At Yale I decided to pursue their Ethics, Politics, and Economics major, mostly for access to some really cool political philosophy seminars, but ended up taking a lot of courses on analytic philosophy and behavioral psychology. On the philosophy side, I ended up in some pretty crazy areas-an entire semester dedicated to the liars' paradox (what's the truth value of the statement "This Sentence is False") and another on various modes of infinity. In psychology, some favorites were a class entirely on the evolution of classical conditioning; another one literally called "Thinking" that looked at different modes of thought-in particular big focuses were on how we generate and conceptualize 'categories', and the different ways we make, and are bad at making, decisions; and, finally, an amazing reading group where we just read cutting-edge research papers and critiqued their methodologies, came up with alternative explanations for conclusions, and thought about the implications of the research. I knew I wanted to go to law school, so I wasn't so much trying to pick up any particular content or expertise so much as hoping I could broaden the ways that I approach information. I realized somewhat early on that my retention for random concepts was unlikely to stick for long, but analytical tools-how to close read, how to craft a good deductive argument, would last a lot longer-and that approach was great for law school as well (where too many courses employ the same tactics and just switch up the content being studied).
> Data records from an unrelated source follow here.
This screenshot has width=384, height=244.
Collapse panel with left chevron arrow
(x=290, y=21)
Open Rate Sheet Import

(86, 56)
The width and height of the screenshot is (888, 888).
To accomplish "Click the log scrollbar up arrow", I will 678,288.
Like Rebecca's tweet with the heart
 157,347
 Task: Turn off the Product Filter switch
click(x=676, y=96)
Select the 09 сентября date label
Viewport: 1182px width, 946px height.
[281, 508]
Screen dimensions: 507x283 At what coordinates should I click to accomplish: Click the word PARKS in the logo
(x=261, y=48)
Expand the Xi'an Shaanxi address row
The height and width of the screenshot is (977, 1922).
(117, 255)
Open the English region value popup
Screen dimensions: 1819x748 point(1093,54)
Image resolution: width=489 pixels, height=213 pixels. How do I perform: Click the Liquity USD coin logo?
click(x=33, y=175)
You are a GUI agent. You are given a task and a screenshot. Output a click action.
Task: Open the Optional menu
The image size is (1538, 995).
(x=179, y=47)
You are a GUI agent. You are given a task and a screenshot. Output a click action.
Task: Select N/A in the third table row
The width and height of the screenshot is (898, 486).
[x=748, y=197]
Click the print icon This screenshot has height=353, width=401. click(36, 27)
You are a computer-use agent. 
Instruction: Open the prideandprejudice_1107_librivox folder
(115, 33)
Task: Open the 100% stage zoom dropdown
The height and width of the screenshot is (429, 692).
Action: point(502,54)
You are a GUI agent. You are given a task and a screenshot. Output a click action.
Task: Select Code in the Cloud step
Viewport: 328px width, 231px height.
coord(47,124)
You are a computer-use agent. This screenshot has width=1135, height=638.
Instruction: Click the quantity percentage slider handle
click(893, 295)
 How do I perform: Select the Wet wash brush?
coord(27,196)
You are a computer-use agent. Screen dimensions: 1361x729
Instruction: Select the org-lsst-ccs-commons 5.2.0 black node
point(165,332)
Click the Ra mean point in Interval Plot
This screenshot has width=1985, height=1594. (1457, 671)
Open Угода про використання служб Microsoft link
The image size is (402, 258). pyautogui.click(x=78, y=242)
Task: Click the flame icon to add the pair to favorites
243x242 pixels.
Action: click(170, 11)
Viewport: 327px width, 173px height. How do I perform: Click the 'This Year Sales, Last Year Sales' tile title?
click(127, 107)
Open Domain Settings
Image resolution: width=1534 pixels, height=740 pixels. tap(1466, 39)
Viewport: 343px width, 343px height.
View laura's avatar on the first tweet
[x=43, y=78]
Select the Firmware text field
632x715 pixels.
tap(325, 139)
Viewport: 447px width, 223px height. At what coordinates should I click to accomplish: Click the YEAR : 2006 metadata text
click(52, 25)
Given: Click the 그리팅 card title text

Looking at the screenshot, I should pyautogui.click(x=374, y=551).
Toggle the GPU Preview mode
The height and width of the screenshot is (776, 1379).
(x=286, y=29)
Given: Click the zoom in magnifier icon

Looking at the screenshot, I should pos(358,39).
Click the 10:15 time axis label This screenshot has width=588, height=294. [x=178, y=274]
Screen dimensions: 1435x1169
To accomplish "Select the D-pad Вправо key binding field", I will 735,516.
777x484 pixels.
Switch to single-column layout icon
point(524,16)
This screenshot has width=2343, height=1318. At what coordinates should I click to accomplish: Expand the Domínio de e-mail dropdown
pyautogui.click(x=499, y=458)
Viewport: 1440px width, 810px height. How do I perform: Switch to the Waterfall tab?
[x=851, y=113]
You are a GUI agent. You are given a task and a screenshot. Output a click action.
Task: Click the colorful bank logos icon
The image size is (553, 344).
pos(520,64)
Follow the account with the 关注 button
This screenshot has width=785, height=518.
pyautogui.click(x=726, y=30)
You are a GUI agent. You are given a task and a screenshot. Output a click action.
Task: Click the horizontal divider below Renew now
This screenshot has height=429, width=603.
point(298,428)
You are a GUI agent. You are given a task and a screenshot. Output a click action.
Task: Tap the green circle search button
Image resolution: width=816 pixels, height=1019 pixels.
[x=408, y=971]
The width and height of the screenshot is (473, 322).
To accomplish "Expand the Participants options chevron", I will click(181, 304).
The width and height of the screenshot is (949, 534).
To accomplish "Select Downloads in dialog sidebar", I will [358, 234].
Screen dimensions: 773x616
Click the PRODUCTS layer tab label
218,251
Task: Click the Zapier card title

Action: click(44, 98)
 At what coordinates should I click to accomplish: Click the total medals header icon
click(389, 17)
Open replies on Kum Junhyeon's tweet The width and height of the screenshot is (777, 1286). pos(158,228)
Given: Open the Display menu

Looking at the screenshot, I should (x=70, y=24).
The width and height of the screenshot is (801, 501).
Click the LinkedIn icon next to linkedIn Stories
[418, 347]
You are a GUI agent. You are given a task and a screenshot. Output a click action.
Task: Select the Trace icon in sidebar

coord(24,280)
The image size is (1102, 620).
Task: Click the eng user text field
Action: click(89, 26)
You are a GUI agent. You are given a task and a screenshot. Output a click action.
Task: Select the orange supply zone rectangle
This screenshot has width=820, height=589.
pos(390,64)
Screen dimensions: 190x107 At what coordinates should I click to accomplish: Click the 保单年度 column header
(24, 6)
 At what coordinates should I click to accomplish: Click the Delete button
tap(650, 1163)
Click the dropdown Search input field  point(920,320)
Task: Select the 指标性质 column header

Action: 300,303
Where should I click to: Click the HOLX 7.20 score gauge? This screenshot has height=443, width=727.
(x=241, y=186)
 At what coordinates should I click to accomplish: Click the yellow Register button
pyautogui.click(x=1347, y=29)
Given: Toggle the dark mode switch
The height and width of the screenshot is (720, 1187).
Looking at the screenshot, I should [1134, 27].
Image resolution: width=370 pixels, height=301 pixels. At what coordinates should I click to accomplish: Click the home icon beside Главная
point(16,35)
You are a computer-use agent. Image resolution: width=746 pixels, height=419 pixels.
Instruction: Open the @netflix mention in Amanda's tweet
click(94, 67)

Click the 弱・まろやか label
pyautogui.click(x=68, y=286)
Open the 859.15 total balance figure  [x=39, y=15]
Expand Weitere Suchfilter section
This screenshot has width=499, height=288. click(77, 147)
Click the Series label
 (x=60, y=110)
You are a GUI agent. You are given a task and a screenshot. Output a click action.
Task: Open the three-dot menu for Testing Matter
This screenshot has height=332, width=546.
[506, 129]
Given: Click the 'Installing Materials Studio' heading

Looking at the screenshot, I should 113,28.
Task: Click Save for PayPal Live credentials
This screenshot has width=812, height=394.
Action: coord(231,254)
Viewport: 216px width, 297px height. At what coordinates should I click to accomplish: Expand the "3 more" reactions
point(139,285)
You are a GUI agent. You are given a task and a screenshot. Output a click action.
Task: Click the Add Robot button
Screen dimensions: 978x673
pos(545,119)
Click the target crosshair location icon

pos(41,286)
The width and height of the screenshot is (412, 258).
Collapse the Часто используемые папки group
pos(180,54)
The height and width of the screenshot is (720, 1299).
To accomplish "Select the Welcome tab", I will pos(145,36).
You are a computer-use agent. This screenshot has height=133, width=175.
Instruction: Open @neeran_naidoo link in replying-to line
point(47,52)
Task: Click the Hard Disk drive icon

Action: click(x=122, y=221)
What are you up to now? How did you decide to pursue this?
After college I did Teach For America in Mississippi and then law school after that. I thought I wanted to go work for the government (I spent summers at the Securities & Exchange Commission, the Consumer Financial Protection Bureau, and drafting bills for Congress at the House Office of the Legislative Counsel), but realized I missed the education world and especially a career where I would get to work with and develop people as part of my job. So, when given the opportunity to join a small education technology start up, I leapt at it, and began working on it after I took the bar. In the meantime, Cambridge Coaching has been a great way to stay connected to education, help me continue develop my teaching and mentoring skills, and provide a lot of mental stimulation in the form of tackling new courses alongside some of my tutees.
What do you imagine your life will look like in 5-10 years?
Mostly appreciating that autonomous cars and VR are real, mainstream, and as awesome as I was promised as a kid (seriously, go strap on a Gear or any of the real headsets and they are already *amazing*). But more personally, I hope my start up is helping kids get into the best school possible and helping schools determine best practices to drive change for their students. If that doesn't work out, then I hope to have found some other social venture that's dedicated to tackling socioeconomic inequality.
Share 1 weird fact with us about yourself.
I used to hold two world records in the rhythm-based dungeon crawler, the Crypt of the Necrodancer. Now I'm second place, and I hope to change that in the near future. You might be able to find some video recordings of these on YouTube...
How do you stay focused and motivated?
I have a really open schedule right now: my start up work comes in waves based on when the programmer and design folk (who are both part time) are able to put in work, and then of course tutoring is quite flexible too, so a big thing for me has definitely been figuring out how to harness my time wisely, and especially thinking about: do I have set hours in which I can be productive, so I should focus all my work then, or do I have the capacity to expand my working hours, and should focus on those limits? I'm not sure there's an objective answer (though I think Dan Ariely has been doing a lot of work in the area, so maybe there is or will be soon), but for me it's mostly about focusing work on early hours so that I feel like I have a 'win', and then, whenever I'm feeling stagnant, to move locations. I cafe hop a lot as a way of staying energized (and fit), and mostly believe in the adage "if you want something to get done, ask a busy person." Anything to make me feel productive is going make me motivated, and feeling like I've been slow just creates a spiral of stagnation, so even if it's non-work related "ok now i'll spend an hour reading this, or doing that," I try to create some goals for myself to always feel a sense of progress.
What advice would you give to someone looking to get where you are now?
Put the things and people you love first. Your work will always expand to fill up whatever time you let it. So always prioritize that which provides meaning, and you'll figure out the work stuff after. Promise.